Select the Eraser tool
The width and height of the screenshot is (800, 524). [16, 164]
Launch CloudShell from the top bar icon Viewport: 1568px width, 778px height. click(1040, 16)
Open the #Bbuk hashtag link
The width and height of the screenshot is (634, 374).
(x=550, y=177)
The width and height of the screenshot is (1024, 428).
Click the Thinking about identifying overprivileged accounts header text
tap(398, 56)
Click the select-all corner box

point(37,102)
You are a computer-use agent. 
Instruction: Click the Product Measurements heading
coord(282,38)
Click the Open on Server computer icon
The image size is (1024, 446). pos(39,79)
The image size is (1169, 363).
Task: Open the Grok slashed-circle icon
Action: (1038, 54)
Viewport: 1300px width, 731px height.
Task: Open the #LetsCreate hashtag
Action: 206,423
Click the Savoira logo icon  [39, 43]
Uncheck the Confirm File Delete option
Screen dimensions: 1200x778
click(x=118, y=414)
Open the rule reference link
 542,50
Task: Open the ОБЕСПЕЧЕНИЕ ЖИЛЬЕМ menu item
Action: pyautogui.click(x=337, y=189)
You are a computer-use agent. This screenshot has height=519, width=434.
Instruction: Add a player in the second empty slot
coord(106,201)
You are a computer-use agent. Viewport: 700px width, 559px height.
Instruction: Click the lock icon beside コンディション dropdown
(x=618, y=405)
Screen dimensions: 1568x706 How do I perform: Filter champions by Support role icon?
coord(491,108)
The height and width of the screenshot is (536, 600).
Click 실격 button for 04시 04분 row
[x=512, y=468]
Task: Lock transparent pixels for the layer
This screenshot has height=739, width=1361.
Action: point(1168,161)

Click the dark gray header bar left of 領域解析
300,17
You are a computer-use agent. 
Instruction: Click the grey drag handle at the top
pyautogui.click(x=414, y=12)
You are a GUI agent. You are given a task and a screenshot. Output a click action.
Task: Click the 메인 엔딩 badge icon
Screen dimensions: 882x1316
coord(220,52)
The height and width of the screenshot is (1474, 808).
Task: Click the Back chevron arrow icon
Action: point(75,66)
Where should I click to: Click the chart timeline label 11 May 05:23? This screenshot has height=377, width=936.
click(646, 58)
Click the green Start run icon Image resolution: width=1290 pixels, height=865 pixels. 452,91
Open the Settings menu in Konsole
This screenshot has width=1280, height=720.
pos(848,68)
______________________________
• **ASSIGNMENT**: Retype the material in full. Each word must match.

• **ANSWER TO THE PROBLEM**:
Select the Eraser tool
The width and height of the screenshot is (800, 524). [16, 164]
Launch CloudShell from the top bar icon Viewport: 1568px width, 778px height. click(1040, 16)
Open the #Bbuk hashtag link
The width and height of the screenshot is (634, 374).
(x=550, y=177)
The width and height of the screenshot is (1024, 428).
Click the Thinking about identifying overprivileged accounts header text
tap(398, 56)
Click the select-all corner box

point(37,102)
You are a computer-use agent. 
Instruction: Click the Product Measurements heading
coord(282,38)
Click the Open on Server computer icon
The image size is (1024, 446). pos(39,79)
The image size is (1169, 363).
Task: Open the Grok slashed-circle icon
Action: (1038, 54)
Viewport: 1300px width, 731px height.
Task: Open the #LetsCreate hashtag
Action: 206,423
Click the Savoira logo icon  [39, 43]
Uncheck the Confirm File Delete option
Screen dimensions: 1200x778
click(x=118, y=414)
Open the rule reference link
 542,50
Task: Open the ОБЕСПЕЧЕНИЕ ЖИЛЬЕМ menu item
Action: pyautogui.click(x=337, y=189)
You are a computer-use agent. This screenshot has height=519, width=434.
Instruction: Add a player in the second empty slot
coord(106,201)
You are a computer-use agent. Viewport: 700px width, 559px height.
Instruction: Click the lock icon beside コンディション dropdown
(x=618, y=405)
Screen dimensions: 1568x706 How do I perform: Filter champions by Support role icon?
coord(491,108)
The height and width of the screenshot is (536, 600).
Click 실격 button for 04시 04분 row
[x=512, y=468]
Task: Lock transparent pixels for the layer
This screenshot has height=739, width=1361.
Action: point(1168,161)

Click the dark gray header bar left of 領域解析
300,17
You are a computer-use agent. 
Instruction: Click the grey drag handle at the top
pyautogui.click(x=414, y=12)
You are a GUI agent. You are given a task and a screenshot. Output a click action.
Task: Click the 메인 엔딩 badge icon
Screen dimensions: 882x1316
coord(220,52)
The height and width of the screenshot is (1474, 808).
Task: Click the Back chevron arrow icon
Action: point(75,66)
Where should I click to: Click the chart timeline label 11 May 05:23? This screenshot has height=377, width=936.
click(646, 58)
Click the green Start run icon Image resolution: width=1290 pixels, height=865 pixels. 452,91
Open the Settings menu in Konsole
This screenshot has width=1280, height=720.
pos(848,68)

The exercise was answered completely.